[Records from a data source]

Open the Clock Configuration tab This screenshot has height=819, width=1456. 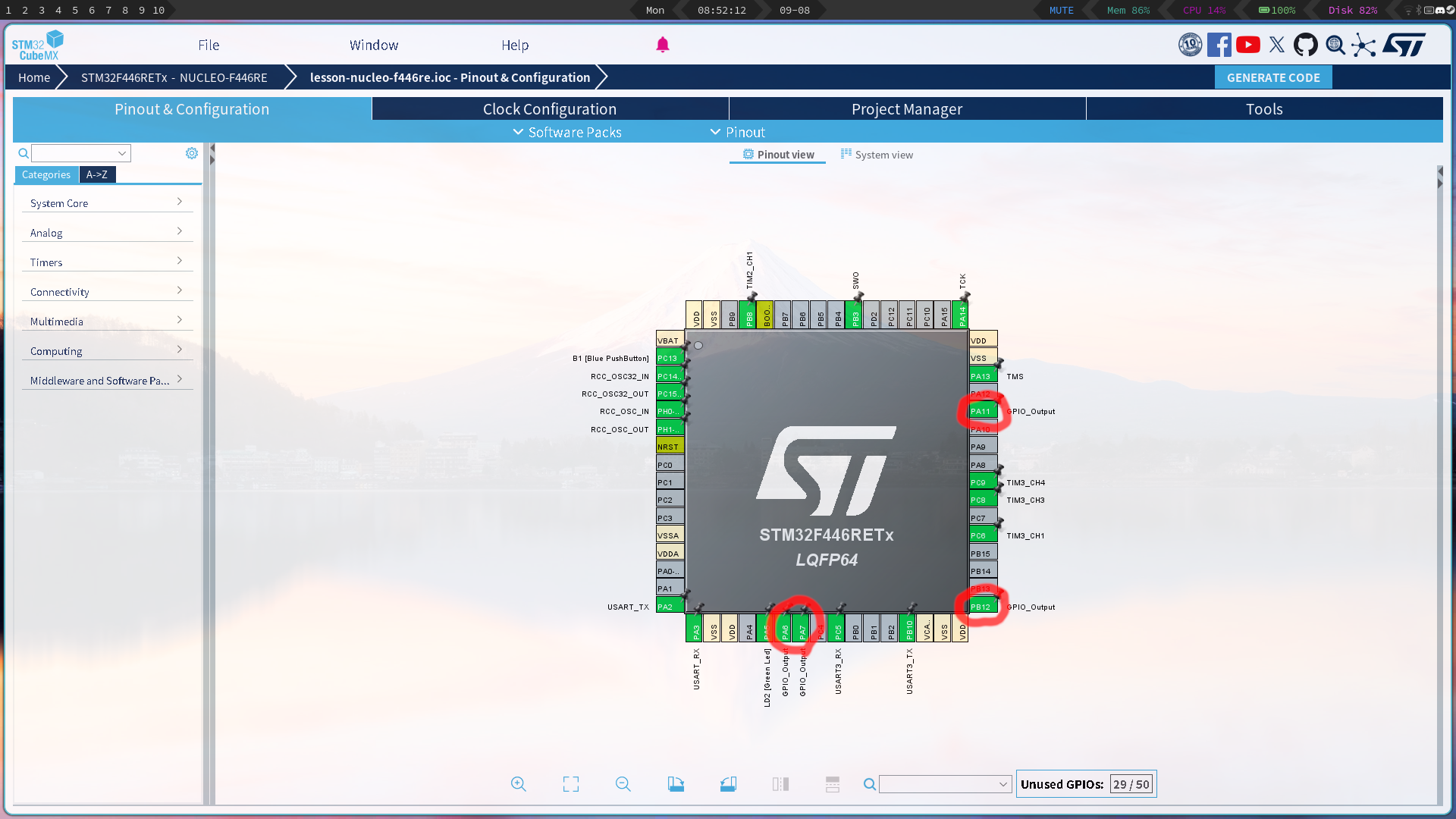coord(550,109)
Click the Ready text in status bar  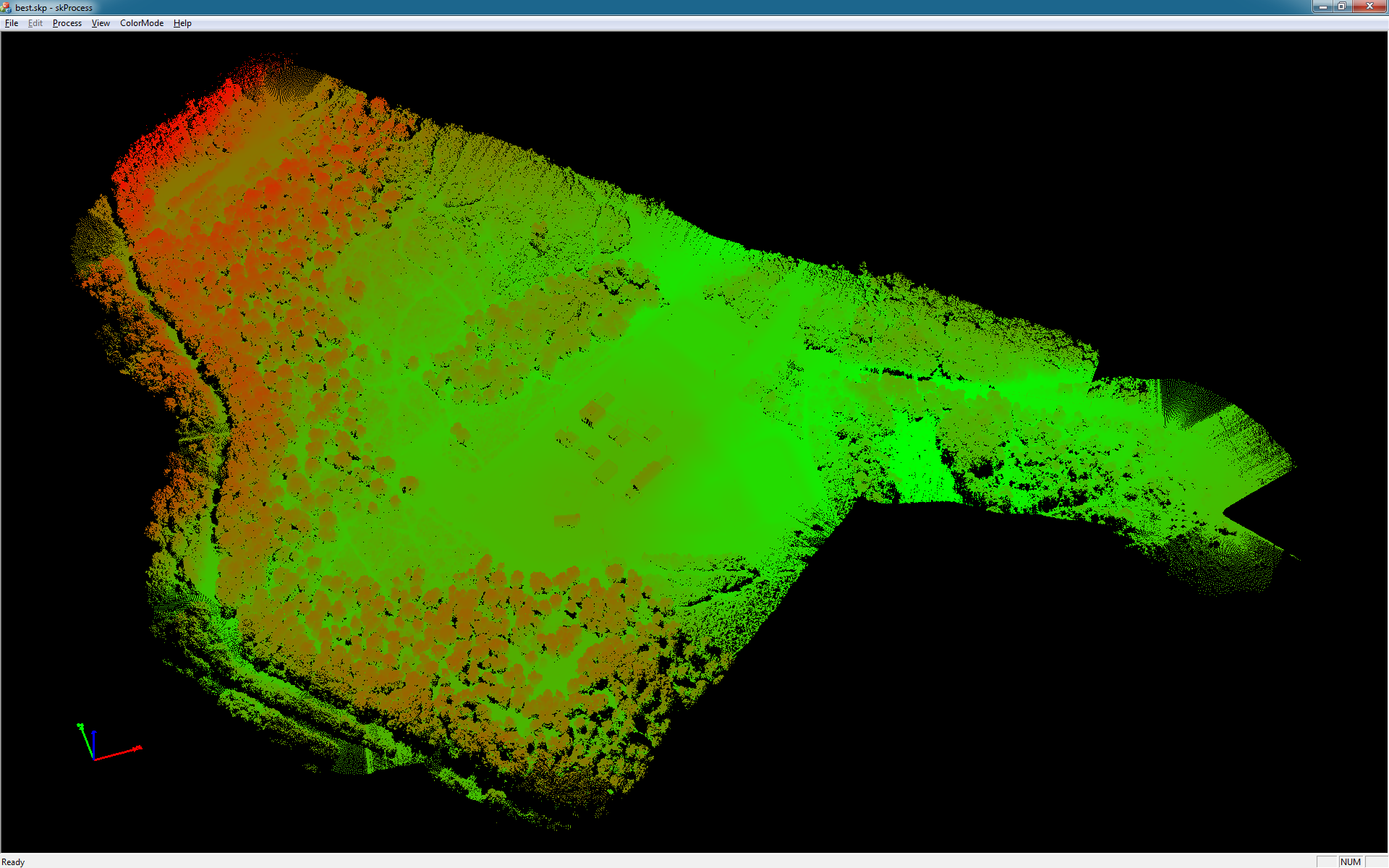pyautogui.click(x=13, y=861)
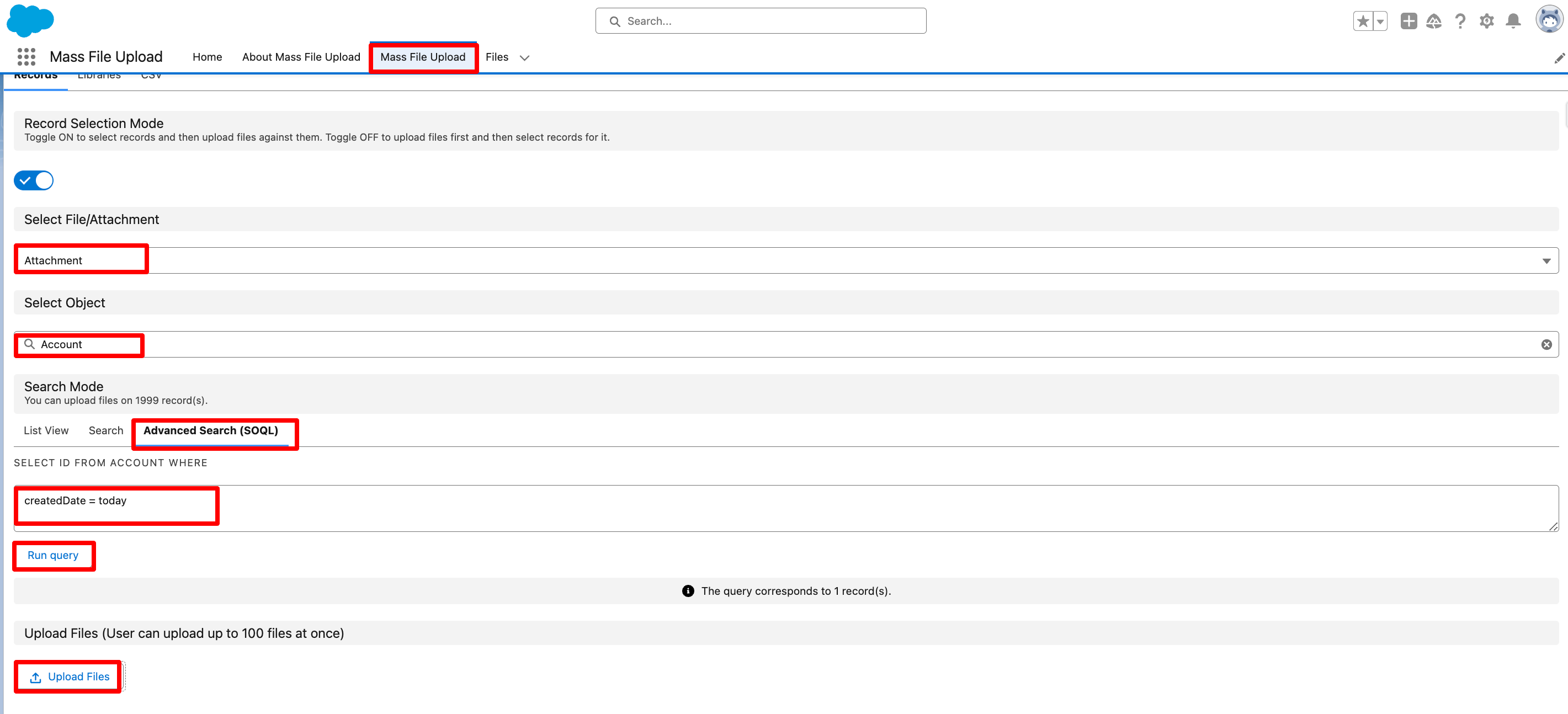Clear the Account object selection

click(x=1546, y=344)
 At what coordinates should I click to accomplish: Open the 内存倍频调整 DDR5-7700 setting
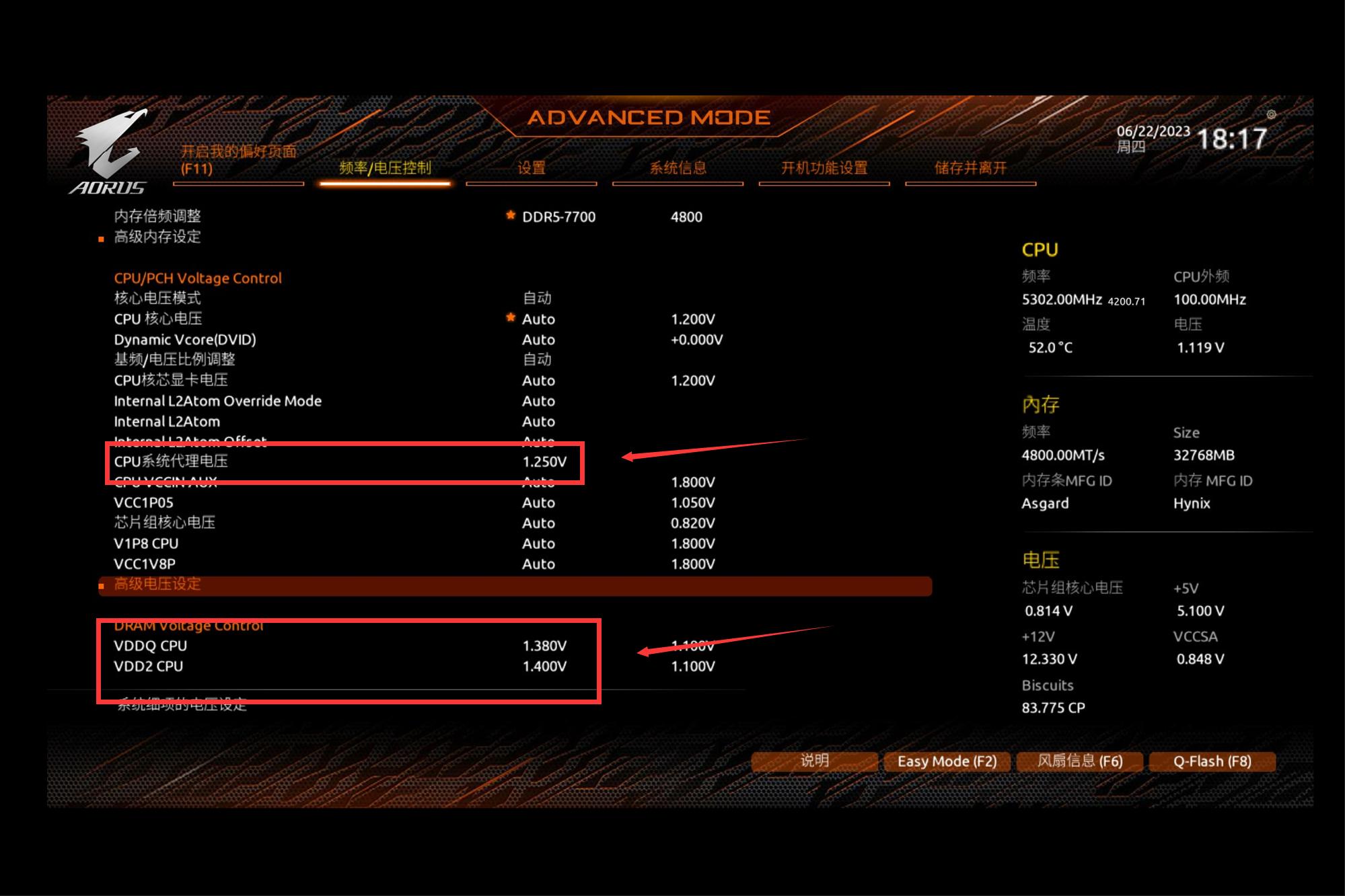coord(558,217)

▶ [Instructions for the task] Reproduce, word for word, the lines from the one containing "At what coordinates" through the final line above. Leave every picture out.

▶ [Your solution]
 At what coordinates should I click to accomplish: Open the 内存倍频调整 DDR5-7700 setting
coord(558,217)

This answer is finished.